Collected data:
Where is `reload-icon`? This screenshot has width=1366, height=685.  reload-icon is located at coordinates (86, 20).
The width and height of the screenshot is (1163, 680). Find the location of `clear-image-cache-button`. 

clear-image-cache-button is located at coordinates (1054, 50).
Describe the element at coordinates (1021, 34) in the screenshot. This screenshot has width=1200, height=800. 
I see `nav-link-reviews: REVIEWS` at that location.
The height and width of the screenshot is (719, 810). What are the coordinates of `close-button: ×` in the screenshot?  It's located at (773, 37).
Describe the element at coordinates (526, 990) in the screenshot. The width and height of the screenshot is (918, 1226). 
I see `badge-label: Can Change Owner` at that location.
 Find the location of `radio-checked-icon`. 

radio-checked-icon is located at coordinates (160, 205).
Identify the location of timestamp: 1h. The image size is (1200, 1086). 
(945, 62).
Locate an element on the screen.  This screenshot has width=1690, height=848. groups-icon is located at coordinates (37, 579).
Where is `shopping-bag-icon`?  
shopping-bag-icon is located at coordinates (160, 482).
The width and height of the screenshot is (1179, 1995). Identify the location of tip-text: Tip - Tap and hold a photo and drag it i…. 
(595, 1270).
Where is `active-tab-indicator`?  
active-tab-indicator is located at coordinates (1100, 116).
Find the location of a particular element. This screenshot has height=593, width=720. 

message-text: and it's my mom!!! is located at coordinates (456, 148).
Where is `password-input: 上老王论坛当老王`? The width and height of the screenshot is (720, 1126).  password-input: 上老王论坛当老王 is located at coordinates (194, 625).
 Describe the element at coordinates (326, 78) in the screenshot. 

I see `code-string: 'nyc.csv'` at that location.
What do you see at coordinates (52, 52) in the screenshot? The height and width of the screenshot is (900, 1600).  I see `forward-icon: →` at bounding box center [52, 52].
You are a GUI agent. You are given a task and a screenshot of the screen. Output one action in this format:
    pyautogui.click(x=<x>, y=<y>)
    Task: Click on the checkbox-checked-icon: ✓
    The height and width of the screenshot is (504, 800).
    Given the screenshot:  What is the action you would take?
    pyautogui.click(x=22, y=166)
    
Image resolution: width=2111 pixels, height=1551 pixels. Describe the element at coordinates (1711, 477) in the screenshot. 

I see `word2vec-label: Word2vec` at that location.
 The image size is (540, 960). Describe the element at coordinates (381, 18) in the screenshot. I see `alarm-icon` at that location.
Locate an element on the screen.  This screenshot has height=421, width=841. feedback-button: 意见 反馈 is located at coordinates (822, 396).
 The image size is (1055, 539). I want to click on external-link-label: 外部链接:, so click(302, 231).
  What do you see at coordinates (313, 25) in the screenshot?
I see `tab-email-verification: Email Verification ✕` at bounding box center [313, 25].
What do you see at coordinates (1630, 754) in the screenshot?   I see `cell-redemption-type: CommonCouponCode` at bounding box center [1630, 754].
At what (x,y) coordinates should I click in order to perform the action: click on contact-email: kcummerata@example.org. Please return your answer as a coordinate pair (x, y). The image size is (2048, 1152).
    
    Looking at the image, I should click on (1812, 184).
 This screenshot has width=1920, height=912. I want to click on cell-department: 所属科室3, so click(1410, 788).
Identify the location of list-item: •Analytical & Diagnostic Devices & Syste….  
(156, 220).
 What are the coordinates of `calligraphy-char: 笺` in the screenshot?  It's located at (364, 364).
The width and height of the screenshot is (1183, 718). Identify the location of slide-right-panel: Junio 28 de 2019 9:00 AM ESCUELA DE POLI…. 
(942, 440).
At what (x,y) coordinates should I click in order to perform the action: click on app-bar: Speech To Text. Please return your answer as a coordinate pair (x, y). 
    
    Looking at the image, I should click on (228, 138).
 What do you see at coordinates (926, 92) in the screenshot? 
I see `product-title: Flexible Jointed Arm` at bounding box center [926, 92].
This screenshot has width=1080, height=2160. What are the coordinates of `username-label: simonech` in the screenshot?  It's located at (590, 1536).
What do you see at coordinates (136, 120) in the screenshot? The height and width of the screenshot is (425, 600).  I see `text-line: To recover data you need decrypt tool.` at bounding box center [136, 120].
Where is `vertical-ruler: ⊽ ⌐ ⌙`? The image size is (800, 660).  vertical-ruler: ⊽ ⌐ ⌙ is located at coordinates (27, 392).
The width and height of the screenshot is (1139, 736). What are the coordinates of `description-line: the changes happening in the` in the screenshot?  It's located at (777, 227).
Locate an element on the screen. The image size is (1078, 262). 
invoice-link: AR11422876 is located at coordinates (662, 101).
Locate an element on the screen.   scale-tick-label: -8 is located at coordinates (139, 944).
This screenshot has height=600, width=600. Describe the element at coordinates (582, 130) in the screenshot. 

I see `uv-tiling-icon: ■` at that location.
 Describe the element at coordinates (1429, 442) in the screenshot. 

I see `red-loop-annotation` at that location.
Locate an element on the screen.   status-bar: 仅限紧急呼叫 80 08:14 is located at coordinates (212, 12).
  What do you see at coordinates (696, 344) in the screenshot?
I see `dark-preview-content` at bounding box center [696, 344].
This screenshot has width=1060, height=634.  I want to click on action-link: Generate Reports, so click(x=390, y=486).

PROMPT.
Reproduce all of the records above verbatim, line for line.

SOLUTION FOR THIS TASK.
Where is `reload-icon`? This screenshot has width=1366, height=685.  reload-icon is located at coordinates (86, 20).
The width and height of the screenshot is (1163, 680). Find the location of `clear-image-cache-button`. 

clear-image-cache-button is located at coordinates (1054, 50).
Describe the element at coordinates (1021, 34) in the screenshot. This screenshot has width=1200, height=800. 
I see `nav-link-reviews: REVIEWS` at that location.
The height and width of the screenshot is (719, 810). What are the coordinates of `close-button: ×` in the screenshot?  It's located at (773, 37).
Describe the element at coordinates (526, 990) in the screenshot. The width and height of the screenshot is (918, 1226). 
I see `badge-label: Can Change Owner` at that location.
 Find the location of `radio-checked-icon`. 

radio-checked-icon is located at coordinates (160, 205).
Identify the location of timestamp: 1h. The image size is (1200, 1086). 
(945, 62).
Locate an element on the screen.  This screenshot has width=1690, height=848. groups-icon is located at coordinates (37, 579).
Where is `shopping-bag-icon`?  
shopping-bag-icon is located at coordinates (160, 482).
The width and height of the screenshot is (1179, 1995). Identify the location of tip-text: Tip - Tap and hold a photo and drag it i…. 
(595, 1270).
Where is `active-tab-indicator`?  
active-tab-indicator is located at coordinates (1100, 116).
Find the location of a particular element. This screenshot has height=593, width=720. 

message-text: and it's my mom!!! is located at coordinates (456, 148).
Where is `password-input: 上老王论坛当老王`? The width and height of the screenshot is (720, 1126).  password-input: 上老王论坛当老王 is located at coordinates (194, 625).
 Describe the element at coordinates (326, 78) in the screenshot. 

I see `code-string: 'nyc.csv'` at that location.
What do you see at coordinates (52, 52) in the screenshot? The height and width of the screenshot is (900, 1600).  I see `forward-icon: →` at bounding box center [52, 52].
You are a GUI agent. You are given a task and a screenshot of the screen. Output one action in this format:
    pyautogui.click(x=<x>, y=<y>)
    Task: Click on the checkbox-checked-icon: ✓
    The height and width of the screenshot is (504, 800).
    Given the screenshot:  What is the action you would take?
    pyautogui.click(x=22, y=166)
    
Image resolution: width=2111 pixels, height=1551 pixels. Describe the element at coordinates (1711, 477) in the screenshot. 

I see `word2vec-label: Word2vec` at that location.
 The image size is (540, 960). Describe the element at coordinates (381, 18) in the screenshot. I see `alarm-icon` at that location.
Locate an element on the screen.  This screenshot has height=421, width=841. feedback-button: 意见 反馈 is located at coordinates (822, 396).
 The image size is (1055, 539). I want to click on external-link-label: 外部链接:, so click(302, 231).
  What do you see at coordinates (313, 25) in the screenshot?
I see `tab-email-verification: Email Verification ✕` at bounding box center [313, 25].
What do you see at coordinates (1630, 754) in the screenshot?   I see `cell-redemption-type: CommonCouponCode` at bounding box center [1630, 754].
At what (x,y) coordinates should I click in order to perform the action: click on contact-email: kcummerata@example.org. Please return your answer as a coordinate pair (x, y). The image size is (2048, 1152).
    
    Looking at the image, I should click on (1812, 184).
 This screenshot has width=1920, height=912. I want to click on cell-department: 所属科室3, so click(1410, 788).
Identify the location of list-item: •Analytical & Diagnostic Devices & Syste….  
(156, 220).
 What are the coordinates of `calligraphy-char: 笺` in the screenshot?  It's located at (364, 364).
The width and height of the screenshot is (1183, 718). Identify the location of slide-right-panel: Junio 28 de 2019 9:00 AM ESCUELA DE POLI…. 
(942, 440).
At what (x,y) coordinates should I click in order to perform the action: click on app-bar: Speech To Text. Please return your answer as a coordinate pair (x, y). 
    
    Looking at the image, I should click on (228, 138).
 What do you see at coordinates (926, 92) in the screenshot? 
I see `product-title: Flexible Jointed Arm` at bounding box center [926, 92].
This screenshot has width=1080, height=2160. What are the coordinates of `username-label: simonech` in the screenshot?  It's located at (590, 1536).
What do you see at coordinates (136, 120) in the screenshot? The height and width of the screenshot is (425, 600).  I see `text-line: To recover data you need decrypt tool.` at bounding box center [136, 120].
Where is `vertical-ruler: ⊽ ⌐ ⌙`? The image size is (800, 660).  vertical-ruler: ⊽ ⌐ ⌙ is located at coordinates (27, 392).
The width and height of the screenshot is (1139, 736). What are the coordinates of `description-line: the changes happening in the` in the screenshot?  It's located at (777, 227).
Locate an element on the screen. The image size is (1078, 262). 
invoice-link: AR11422876 is located at coordinates (662, 101).
Locate an element on the screen.   scale-tick-label: -8 is located at coordinates (139, 944).
This screenshot has height=600, width=600. Describe the element at coordinates (582, 130) in the screenshot. 

I see `uv-tiling-icon: ■` at that location.
 Describe the element at coordinates (1429, 442) in the screenshot. 

I see `red-loop-annotation` at that location.
Locate an element on the screen.   status-bar: 仅限紧急呼叫 80 08:14 is located at coordinates (212, 12).
  What do you see at coordinates (696, 344) in the screenshot?
I see `dark-preview-content` at bounding box center [696, 344].
This screenshot has width=1060, height=634.  I want to click on action-link: Generate Reports, so click(x=390, y=486).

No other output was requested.